## BEGIN Page text

LSTM h_0 & c_0 storage when using One by one forward step

Hello everyone,
I would like to create a real-time anomaly checker for a sensor. To do this, I initialise a self.h_0 & self.c_0 in __init__ and with each forward step I save the state in it (very similar to that: But now I have the problem that at the beginning of each new time series the old values of the previous series are stored in self.h_0 & self.c_0. For this reason, I always get different results when I run through the same data several times. Is there a good solution for this Problem?

I can use an if init_hidden: in def forward(self, input, init_hidden=False): that I call at the beginning of a new time series. However, I have the problem that I can then no longer torch.jit.trace() the network.

torch.jit.trace does not support data-dependent control flow or any other conditions, while torch.jit.script did. However, note that TorchScript in general is in maintenance mode and the current recommendation is to use torch.compile instead.

I have now solved it by outputting h_0 and c_0 and reading them back in as input. But I only have to do this if I feed it with live data. For training, I can read in the normal way, as a time series blog with many points in time. I don’t think this is the best solution, but it gives me the most freedom over h_0 & c_0.

## END Page text
## BEGIN Dataset records

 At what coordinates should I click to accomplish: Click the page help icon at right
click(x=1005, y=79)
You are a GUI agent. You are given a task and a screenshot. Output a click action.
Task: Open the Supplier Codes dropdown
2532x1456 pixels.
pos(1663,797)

## END Dataset records

• **Task set**
**A)** Answer these questions from the LSTM thread:
(i) In which method does the poster initialise self.h_0 and self.c_0?
(ii) According to the reply, what does torch.jit.trace not support?
(iii) What is currently recommended in place of TorchScript?
**B)** Resume the LSTM thread after its final sentence.
The data has no role in any of this work.

• **Answers to the exercise**
**A)**
(i) In __init__.
(ii) Data-dependent control flow or any other conditions.
(iii) torch.compile.

**B)**
I want to use the net later for IOS Devises. So I have to rely on torch.jit.trace or torch.jit.script or is it also possible with torch.compile?

I don’t know if torch.compile is supported on iOS devices but would guess ExecuTorch would be the right approach to deploy on these devices. CC @marksaroufim as he would know more about the support.

Oh nice, I have now used CoreMLTools to get it onto the device. But I think it’s worth having a look at ExecuTorch.
Looks really interesting, I can see the cross-platform benefit. But is there an advantage in performance, especially compared to Apple’s own CoreML?
Do benchmarks already exist?